Share your dilemmas and get honest opinions from other Mumsnetters.

to get tearful every time I read the Ahlberg's "Peepo" to DD

129 replies

Bumpsadaisie · 23/07/2010 10:34

Don't know why, but I find it a real tear jerker! |Anyone else? Am i just hormonal?

OP posts:
dougierose · 10/02/2015 22:14

The Witches - right at the end when he asks his gran how long mice live for.

wahhhhhhhhh.......

GorgeousPie · 10/02/2015 22:16

Love Peepo. Ten little fingers and ten little toes always makes me a bit misty. Daren't pick up Goodbye Mog :-(

phoenixrose314 · 10/02/2015 22:22

My DS isn't quite old enough for Peepo yet, but my nursery class love it to bits, our class copy is falling to pieces!

My tearjerkers are "Love You Forever" (literally haven't even tried reading it to DS because I cried for FIFTEEN MINUTES after reading it when it first arrived!!!) and On The Night You Were Born, which I finally got through without tears for the first time last week.

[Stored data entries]
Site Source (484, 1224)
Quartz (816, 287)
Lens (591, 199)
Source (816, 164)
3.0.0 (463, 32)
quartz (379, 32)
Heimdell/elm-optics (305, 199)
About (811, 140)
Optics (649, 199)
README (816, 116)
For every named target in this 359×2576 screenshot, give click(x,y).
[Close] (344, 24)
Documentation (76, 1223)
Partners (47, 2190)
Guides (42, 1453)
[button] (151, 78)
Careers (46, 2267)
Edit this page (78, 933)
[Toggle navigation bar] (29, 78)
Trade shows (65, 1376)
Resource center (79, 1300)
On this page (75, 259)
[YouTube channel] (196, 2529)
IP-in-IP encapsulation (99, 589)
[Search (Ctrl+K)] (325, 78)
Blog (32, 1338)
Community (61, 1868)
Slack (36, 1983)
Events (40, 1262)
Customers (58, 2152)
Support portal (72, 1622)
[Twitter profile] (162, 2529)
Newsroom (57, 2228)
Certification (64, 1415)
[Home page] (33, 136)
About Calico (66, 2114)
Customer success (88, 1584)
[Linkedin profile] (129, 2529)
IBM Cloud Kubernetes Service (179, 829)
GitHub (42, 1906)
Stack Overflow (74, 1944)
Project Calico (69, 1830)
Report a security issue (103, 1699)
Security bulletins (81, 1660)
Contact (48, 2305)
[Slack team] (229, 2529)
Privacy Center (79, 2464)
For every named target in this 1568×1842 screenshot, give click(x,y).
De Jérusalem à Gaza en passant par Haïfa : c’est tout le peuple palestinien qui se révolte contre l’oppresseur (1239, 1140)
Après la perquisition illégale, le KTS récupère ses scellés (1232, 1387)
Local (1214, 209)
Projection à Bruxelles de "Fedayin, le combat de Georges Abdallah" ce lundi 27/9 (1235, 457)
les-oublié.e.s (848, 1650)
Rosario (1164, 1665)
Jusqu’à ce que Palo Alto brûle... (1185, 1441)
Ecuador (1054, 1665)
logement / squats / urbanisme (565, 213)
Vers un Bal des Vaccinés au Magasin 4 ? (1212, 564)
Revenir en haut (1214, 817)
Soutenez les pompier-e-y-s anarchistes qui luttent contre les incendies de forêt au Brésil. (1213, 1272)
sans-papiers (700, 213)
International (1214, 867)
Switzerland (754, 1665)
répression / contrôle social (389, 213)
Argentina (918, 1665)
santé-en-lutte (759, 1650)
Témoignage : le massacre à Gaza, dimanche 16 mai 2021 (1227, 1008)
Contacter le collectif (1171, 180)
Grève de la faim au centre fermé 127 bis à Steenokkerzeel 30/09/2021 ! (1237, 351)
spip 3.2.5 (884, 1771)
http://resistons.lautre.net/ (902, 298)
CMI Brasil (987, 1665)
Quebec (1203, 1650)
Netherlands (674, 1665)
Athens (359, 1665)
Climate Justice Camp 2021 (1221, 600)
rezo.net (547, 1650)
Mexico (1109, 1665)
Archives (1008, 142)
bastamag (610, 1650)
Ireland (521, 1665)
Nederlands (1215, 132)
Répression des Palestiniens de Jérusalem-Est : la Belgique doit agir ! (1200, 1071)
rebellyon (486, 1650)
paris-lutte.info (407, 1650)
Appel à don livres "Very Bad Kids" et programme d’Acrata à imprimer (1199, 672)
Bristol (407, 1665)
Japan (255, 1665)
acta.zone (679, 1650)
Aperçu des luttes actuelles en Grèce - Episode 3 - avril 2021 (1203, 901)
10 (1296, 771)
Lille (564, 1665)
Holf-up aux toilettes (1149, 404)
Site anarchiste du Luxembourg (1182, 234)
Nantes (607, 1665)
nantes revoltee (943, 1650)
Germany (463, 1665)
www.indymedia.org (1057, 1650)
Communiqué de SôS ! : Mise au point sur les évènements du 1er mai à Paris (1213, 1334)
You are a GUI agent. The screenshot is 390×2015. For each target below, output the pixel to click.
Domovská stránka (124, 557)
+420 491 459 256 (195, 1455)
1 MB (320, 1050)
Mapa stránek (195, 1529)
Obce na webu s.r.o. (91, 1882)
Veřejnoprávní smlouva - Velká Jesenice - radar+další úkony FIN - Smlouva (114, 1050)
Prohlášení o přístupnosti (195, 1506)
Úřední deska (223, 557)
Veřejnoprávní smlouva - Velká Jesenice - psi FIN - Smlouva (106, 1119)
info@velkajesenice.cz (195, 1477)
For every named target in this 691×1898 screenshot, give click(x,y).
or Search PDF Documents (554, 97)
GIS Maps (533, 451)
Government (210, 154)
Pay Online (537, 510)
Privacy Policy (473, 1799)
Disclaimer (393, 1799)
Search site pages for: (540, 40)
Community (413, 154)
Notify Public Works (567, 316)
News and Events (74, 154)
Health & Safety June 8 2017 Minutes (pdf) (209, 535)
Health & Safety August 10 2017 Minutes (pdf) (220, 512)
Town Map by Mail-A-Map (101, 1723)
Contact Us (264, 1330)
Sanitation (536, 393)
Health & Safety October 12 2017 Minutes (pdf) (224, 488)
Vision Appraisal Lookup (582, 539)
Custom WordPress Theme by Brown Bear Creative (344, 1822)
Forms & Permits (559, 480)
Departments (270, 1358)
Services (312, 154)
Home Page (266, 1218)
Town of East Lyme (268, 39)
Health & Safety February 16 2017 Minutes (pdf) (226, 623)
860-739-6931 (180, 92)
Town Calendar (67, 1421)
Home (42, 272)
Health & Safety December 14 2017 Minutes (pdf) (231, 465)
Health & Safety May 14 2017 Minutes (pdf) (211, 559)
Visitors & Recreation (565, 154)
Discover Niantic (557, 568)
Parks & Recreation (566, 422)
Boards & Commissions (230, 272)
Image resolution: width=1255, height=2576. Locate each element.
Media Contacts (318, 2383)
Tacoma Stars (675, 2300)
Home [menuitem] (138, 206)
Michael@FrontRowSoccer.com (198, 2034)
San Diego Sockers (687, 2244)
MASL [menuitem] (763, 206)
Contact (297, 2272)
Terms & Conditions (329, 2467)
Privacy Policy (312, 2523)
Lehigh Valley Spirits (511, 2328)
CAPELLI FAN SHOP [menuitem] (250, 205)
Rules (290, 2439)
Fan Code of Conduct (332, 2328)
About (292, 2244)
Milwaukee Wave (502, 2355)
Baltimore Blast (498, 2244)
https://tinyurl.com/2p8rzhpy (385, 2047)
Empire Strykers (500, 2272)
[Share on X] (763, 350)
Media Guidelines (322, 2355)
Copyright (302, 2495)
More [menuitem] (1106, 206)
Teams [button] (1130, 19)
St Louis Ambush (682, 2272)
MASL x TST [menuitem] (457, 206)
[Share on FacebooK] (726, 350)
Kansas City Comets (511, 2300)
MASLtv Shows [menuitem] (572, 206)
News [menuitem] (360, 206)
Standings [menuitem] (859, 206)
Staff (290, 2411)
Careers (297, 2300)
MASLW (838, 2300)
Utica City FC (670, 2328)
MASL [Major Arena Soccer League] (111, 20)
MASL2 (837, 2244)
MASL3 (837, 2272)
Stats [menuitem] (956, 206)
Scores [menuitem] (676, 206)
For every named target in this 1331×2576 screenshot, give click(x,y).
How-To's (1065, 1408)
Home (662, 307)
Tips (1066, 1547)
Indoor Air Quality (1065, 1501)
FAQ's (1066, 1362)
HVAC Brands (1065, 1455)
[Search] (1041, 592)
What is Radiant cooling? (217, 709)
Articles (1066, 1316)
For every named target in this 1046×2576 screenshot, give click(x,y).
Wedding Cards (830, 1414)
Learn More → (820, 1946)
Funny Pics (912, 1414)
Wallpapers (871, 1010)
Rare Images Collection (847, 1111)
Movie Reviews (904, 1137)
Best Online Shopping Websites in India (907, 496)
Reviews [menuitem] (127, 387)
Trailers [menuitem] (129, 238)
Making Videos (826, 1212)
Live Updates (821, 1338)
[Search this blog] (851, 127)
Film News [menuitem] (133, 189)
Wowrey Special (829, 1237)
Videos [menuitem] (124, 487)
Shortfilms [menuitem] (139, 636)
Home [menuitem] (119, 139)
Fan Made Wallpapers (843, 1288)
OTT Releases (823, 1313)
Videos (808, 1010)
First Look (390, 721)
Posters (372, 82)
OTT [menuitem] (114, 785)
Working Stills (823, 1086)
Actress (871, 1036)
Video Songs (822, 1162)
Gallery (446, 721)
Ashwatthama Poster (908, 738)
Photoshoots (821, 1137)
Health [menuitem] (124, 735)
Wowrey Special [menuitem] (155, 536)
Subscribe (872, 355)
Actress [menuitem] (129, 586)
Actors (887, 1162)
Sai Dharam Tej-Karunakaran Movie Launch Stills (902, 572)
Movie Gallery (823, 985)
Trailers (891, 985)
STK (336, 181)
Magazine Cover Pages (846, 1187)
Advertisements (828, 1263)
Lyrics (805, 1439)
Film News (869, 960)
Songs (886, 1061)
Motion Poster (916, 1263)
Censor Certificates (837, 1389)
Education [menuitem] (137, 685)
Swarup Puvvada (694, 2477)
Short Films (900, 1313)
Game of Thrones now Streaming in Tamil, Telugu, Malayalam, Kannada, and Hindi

* _Objective_
In the forum thread, which book did phoenixrose314 finally read without crying for the first time last week? The data here is separate from the forum thread.

* _Result of the task_
On The Night You Were Born